PS. Congrats Jackey on your new job. If anyone wants some All Saints gear hit up Jack at the Camden store.

Off to hang with the Cougs at Javiers.

Thursday, May 6, 2010

#37 Things I Will Never Do Again... At Least I Hope Not

Now I am not the most mature person in the world, but even I can admit that after turning 30 some of my days are numbered. I was discussing with a girlfriend this morning and we were talking about the things the one will likely not partake in again. Or at least should not partake in. I know tht age is just a number but there is a line between young at heart and mutton dressed as lamb.

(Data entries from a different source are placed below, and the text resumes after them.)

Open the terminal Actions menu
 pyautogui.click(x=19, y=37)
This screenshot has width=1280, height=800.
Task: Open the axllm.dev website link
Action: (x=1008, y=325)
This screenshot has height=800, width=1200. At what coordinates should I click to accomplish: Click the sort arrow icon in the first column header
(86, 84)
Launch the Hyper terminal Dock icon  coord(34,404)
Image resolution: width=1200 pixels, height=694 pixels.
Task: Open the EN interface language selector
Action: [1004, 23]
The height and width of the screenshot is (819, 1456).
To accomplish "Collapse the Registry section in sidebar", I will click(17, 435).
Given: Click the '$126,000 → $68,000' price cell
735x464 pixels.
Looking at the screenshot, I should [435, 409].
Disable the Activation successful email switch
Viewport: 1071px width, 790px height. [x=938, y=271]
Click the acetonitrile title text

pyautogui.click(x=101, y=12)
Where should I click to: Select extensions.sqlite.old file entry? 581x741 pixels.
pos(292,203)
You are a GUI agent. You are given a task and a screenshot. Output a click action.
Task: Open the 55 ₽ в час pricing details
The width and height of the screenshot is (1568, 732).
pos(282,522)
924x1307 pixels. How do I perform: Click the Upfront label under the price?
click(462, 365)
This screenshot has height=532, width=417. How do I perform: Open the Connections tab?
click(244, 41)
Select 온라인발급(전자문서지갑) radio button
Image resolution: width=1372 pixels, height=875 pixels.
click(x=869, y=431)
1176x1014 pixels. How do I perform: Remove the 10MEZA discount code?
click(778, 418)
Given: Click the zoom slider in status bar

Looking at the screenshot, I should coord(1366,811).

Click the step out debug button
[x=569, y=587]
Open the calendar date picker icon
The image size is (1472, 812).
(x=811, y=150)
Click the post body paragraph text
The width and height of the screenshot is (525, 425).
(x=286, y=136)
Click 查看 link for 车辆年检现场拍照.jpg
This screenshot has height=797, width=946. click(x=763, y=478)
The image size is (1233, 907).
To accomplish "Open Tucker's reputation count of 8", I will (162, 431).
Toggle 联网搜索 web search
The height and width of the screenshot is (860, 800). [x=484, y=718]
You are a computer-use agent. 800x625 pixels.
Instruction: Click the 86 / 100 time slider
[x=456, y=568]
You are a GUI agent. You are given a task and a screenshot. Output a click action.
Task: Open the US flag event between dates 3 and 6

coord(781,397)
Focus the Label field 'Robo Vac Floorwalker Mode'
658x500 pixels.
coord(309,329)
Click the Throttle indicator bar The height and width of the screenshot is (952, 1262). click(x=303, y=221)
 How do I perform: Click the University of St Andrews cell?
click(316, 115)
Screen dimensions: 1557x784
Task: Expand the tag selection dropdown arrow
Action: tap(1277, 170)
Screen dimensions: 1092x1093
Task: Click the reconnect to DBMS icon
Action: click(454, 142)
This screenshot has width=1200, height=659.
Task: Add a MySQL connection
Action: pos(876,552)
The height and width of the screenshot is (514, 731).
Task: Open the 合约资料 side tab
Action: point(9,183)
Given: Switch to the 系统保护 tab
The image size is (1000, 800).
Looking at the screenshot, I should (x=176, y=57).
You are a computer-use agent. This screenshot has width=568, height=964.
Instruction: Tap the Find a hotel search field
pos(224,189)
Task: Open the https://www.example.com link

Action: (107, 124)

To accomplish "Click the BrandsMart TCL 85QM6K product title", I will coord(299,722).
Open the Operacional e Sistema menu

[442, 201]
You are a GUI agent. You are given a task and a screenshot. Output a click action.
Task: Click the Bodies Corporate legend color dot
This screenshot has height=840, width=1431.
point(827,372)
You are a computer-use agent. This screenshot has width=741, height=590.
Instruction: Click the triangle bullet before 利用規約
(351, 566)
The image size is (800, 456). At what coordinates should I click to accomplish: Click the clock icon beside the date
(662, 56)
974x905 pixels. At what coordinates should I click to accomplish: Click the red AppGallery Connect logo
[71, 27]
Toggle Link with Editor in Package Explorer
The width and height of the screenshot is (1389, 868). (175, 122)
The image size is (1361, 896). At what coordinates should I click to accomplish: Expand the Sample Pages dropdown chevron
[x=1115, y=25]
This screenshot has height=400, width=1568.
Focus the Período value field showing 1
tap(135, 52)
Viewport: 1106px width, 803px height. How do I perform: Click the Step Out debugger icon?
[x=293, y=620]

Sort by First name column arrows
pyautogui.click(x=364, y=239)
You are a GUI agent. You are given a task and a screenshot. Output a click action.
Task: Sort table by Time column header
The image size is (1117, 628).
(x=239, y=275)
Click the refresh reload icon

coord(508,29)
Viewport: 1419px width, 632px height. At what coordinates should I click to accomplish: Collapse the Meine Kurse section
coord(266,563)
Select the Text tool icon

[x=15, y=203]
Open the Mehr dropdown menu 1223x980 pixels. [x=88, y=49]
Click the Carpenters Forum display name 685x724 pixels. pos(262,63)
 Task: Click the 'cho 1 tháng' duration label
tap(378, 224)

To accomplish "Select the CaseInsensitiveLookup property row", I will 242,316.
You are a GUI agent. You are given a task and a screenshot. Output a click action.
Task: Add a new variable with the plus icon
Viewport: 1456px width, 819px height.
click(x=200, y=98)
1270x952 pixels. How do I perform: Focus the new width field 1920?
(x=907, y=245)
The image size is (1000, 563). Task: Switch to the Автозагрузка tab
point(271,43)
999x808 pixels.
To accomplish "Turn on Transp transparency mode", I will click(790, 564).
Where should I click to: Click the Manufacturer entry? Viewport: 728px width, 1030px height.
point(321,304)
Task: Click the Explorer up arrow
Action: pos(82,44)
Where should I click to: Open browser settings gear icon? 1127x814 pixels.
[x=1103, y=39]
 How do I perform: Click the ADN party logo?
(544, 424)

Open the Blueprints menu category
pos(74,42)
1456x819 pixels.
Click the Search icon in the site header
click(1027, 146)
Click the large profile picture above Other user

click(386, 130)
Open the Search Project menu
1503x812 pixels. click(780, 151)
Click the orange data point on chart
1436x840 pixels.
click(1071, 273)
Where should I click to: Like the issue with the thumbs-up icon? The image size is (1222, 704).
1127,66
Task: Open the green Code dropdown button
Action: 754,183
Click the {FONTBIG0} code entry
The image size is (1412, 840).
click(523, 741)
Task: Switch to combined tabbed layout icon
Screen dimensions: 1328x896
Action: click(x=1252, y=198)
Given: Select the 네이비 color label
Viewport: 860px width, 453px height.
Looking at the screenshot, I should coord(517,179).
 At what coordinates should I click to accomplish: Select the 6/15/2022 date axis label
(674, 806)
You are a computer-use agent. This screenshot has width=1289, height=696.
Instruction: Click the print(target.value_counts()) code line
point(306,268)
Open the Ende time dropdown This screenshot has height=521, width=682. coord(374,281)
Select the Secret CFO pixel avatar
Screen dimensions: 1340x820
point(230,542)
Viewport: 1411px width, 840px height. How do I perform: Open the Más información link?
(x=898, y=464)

Thing I will never wear again:

Backless tops
Short shorts (not that I ever wore these as my legs are my worst asset)
Cheap jewelry
Tube tops (note this does not include strapless dresses)
Trucker caps
Hemp jewelry of any form
Toe rings
Anything with no bra
Cheap handbags (1 nice bag is all you need)

Things I will never do again:

Drink cheap wine ( I would rather drink no wine)
Drink cheap vodka or bad spirits of any kind
Holiday at all inclusive places
Keg stands (although I think beer bongs are alright for a few more years)
Take shots in the middle of the day
Engage in competitive drinking contests with boys (this one always ends poorly for me, ie puking)
Have a Beirut table at my home
Be mistaken for a boy due to dressing like one ( yes this was many years ago and I had really short hair but it did happen)
Smoke 15 fags a day or more

Getting older doens't mean that I am wiser but I can at least attempt to learn some lessons from these first 30 years. I've lived a pretty adventure filled life and I have almost no regrets and I want to keep it that way. Being in California you come across a lot of women who are trying to channel their inner teenage daughter and I have yet to see it pulled off successfully. Women in their 30's acting like college freshman are sad. But that does not mean that I can't have fun. It does become apparent that what I see as fun now is a bit different to what I thought was fun 10 years ago. So getting wasted and skinny dipping in the ocean and then trying to put my clothes back on whilst wet and sandy... not that high on the list anymore. Eating good food that I've cooked and drinking good wine with my friends while having an impromptu Guns N' Roses karaoke session in my living room....soooooo much fun.

But then again, you know what they say... you can never say never.